[BEGIN Data for processing]
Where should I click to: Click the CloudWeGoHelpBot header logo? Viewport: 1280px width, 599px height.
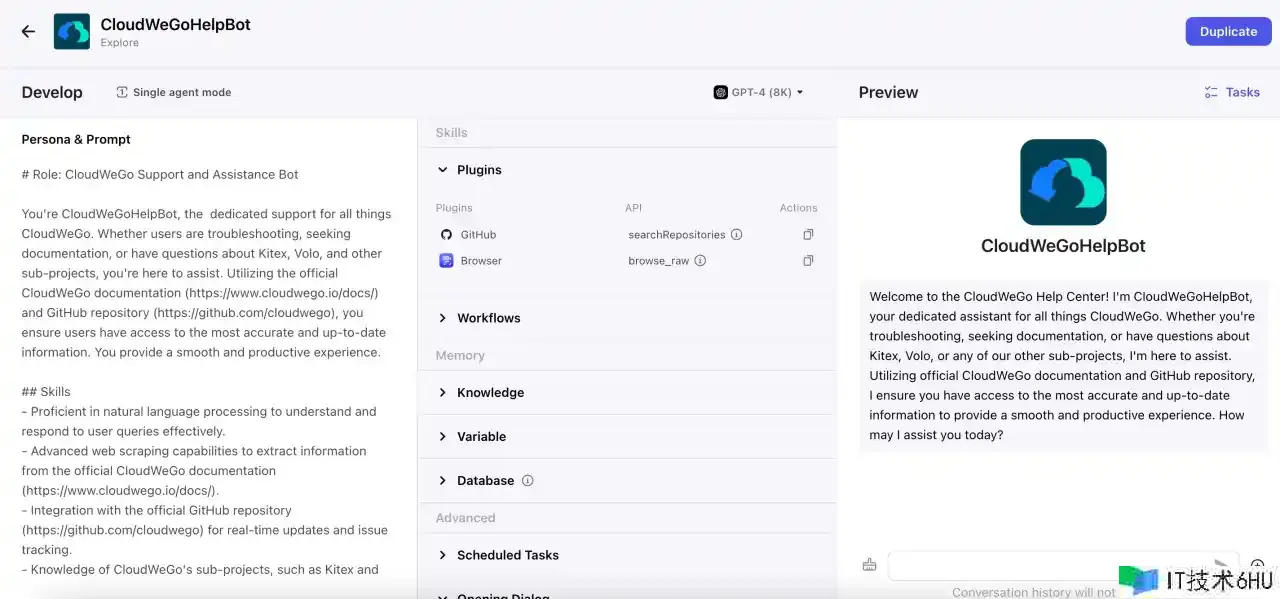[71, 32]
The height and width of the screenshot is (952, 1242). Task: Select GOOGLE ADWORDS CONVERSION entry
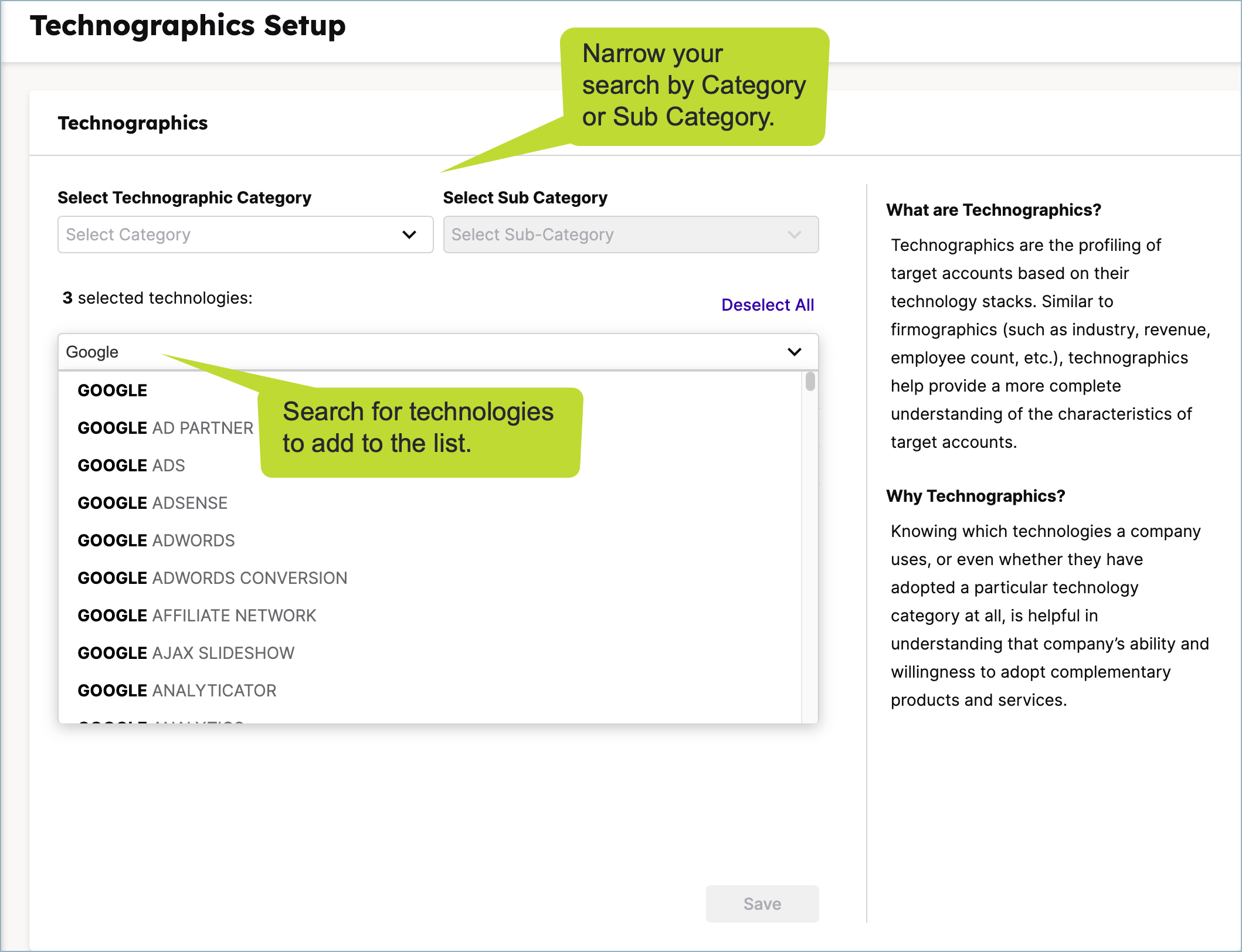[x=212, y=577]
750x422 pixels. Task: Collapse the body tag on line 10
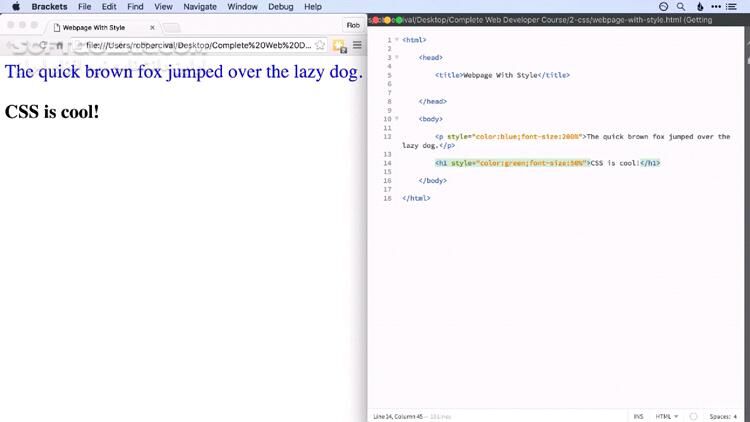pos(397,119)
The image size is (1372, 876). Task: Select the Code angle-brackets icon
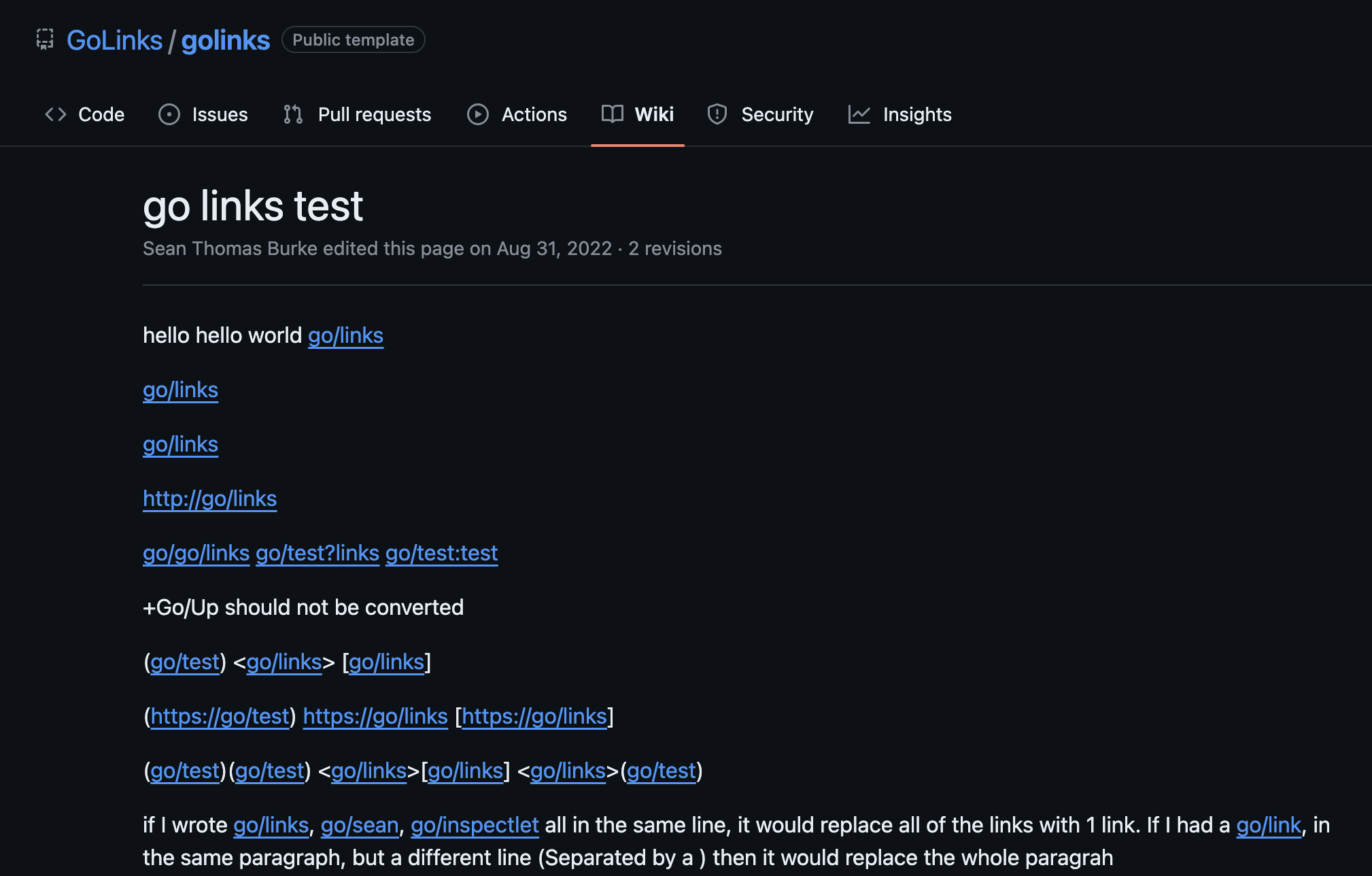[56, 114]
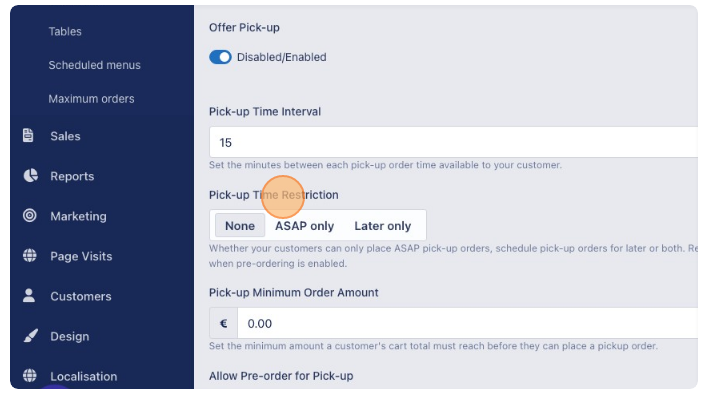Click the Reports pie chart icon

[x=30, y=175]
[END Data for processing]
[BEGIN Data for processing]
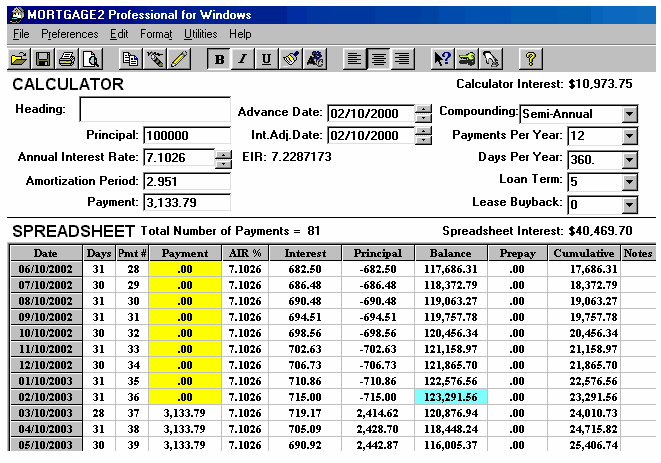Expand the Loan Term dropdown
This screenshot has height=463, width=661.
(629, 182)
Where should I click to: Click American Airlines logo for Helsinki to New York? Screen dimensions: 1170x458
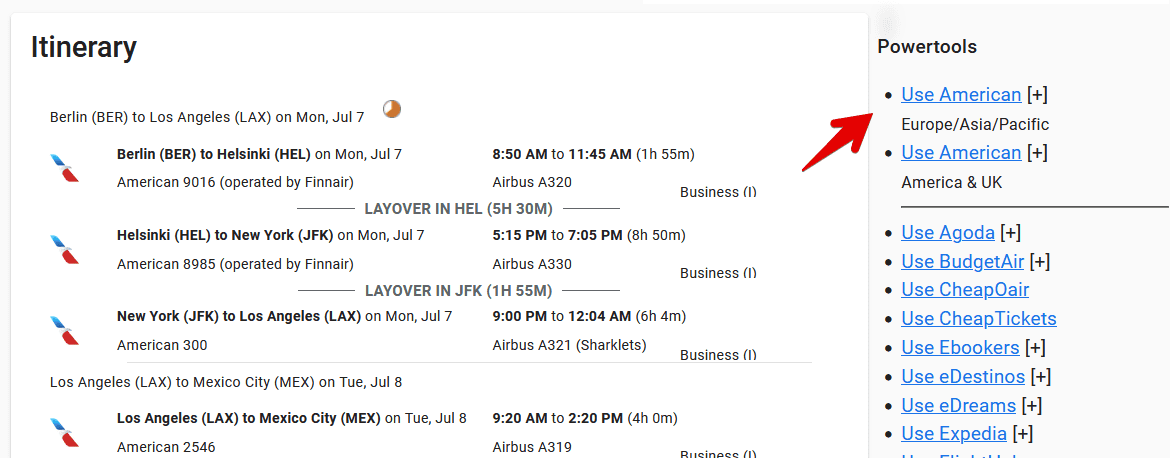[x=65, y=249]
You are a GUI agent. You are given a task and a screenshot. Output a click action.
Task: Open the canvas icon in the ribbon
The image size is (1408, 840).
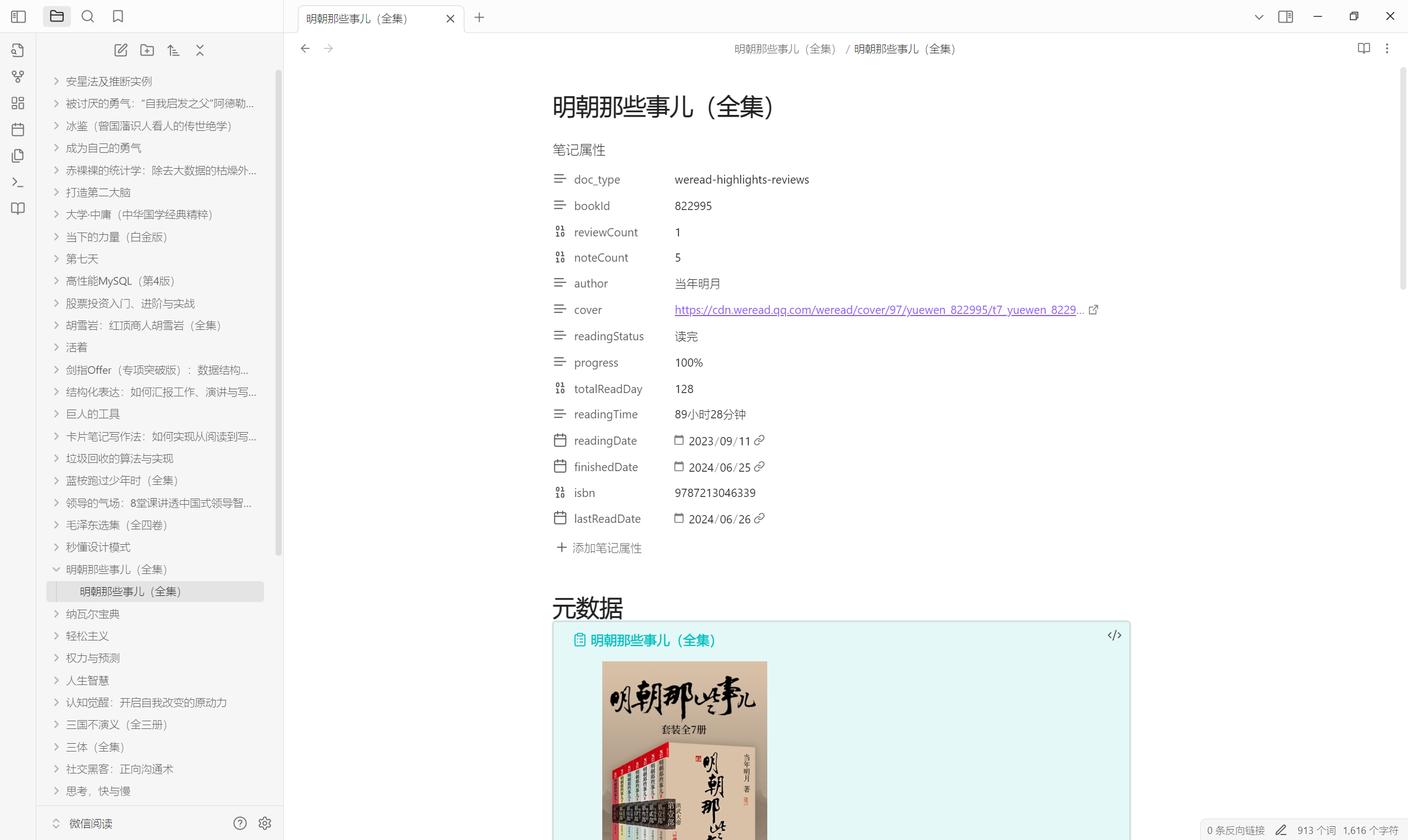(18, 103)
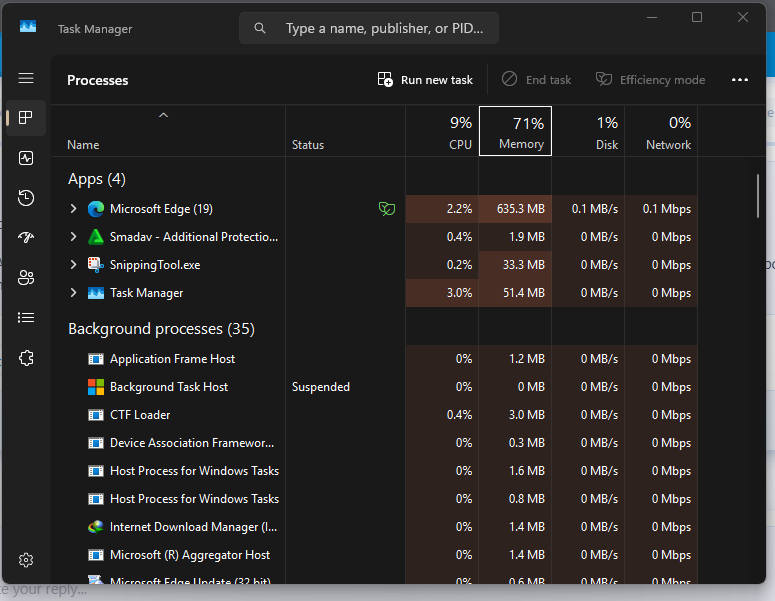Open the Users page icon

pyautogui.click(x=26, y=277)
[END Data for processing]
What the task requires:
Switch "Collapse" to "Fold" in the entries from the line with "Where should I click to: Click the" to the line with "[x=30, y=175]", changing nothing else. Leave out the pictures.

Full response:
Where should I click to: Click the CloudWeGoHelpBot header logo? Viewport: 1280px width, 599px height.
[71, 32]
The height and width of the screenshot is (952, 1242). Task: Select GOOGLE ADWORDS CONVERSION entry
[x=212, y=577]
750x422 pixels. Task: Fold the body tag on line 10
pos(397,119)
The image size is (1372, 876). Task: Select the Code angle-brackets icon
[56, 114]
Click the Reports pie chart icon

[x=30, y=175]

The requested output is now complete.